### Exercise goal
Retype, word for word, the lines from the first line of the entries through the line that holds "Open the Weaving Loom V02 v4 tab"; leave out the pictures.
--- Material shown Enclosed Below ---
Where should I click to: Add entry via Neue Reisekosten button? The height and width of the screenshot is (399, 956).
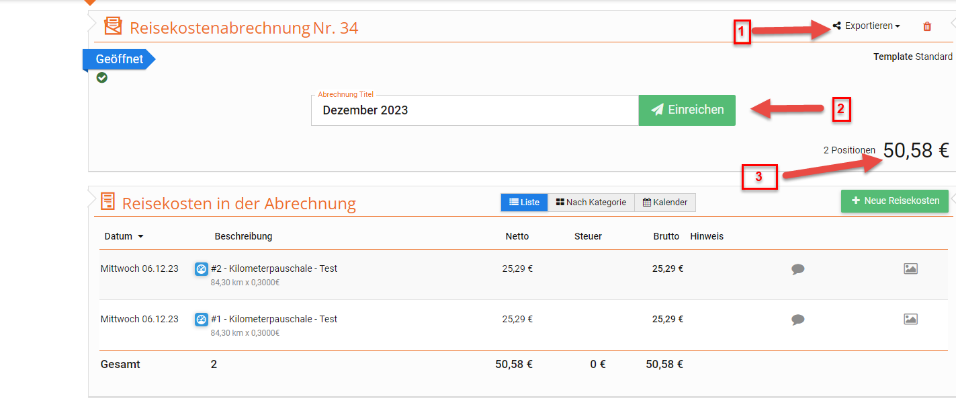click(894, 201)
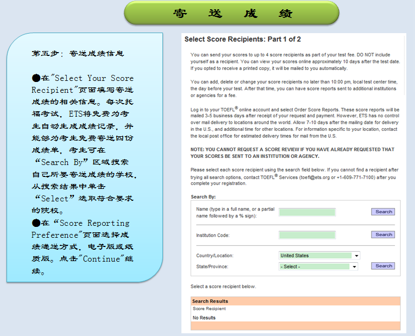
Task: Click the Search button beside the Name field
Action: 383,212
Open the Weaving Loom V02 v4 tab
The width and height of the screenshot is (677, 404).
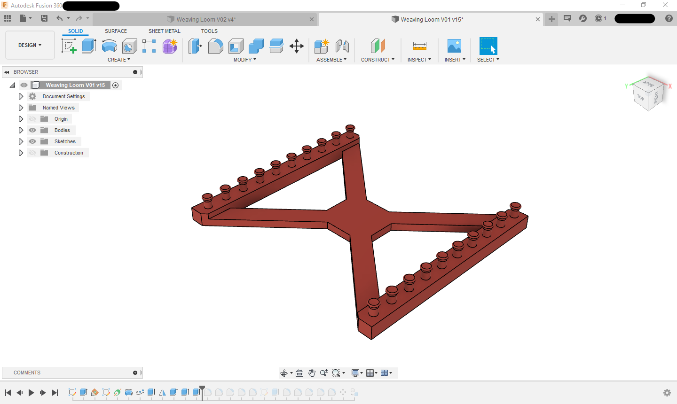205,19
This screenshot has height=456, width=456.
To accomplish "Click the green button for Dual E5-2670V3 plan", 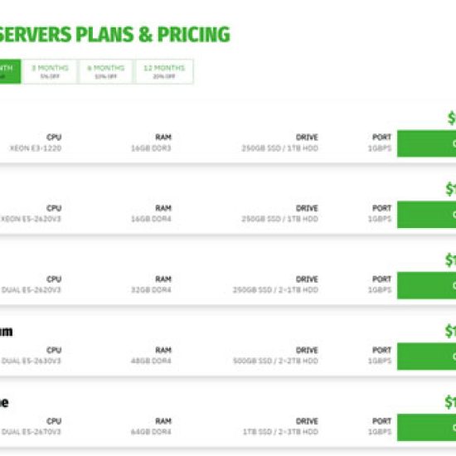I will tap(426, 428).
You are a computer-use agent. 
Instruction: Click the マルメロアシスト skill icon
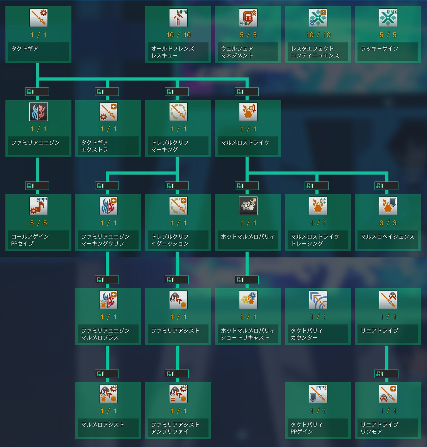pyautogui.click(x=108, y=394)
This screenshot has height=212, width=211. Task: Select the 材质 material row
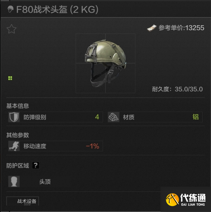pyautogui.click(x=155, y=117)
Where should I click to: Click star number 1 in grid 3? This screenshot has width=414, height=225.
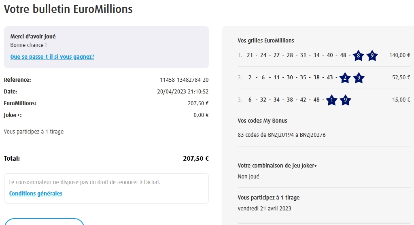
--- End of Enclosed Material shown ---
### Expected answer
Where should I click to: Add entry via Neue Reisekosten button? The height and width of the screenshot is (399, 956).
click(894, 201)
Task: Click the Search button beside the Name field
Action: 383,212
Open the Weaving Loom V02 v4 tab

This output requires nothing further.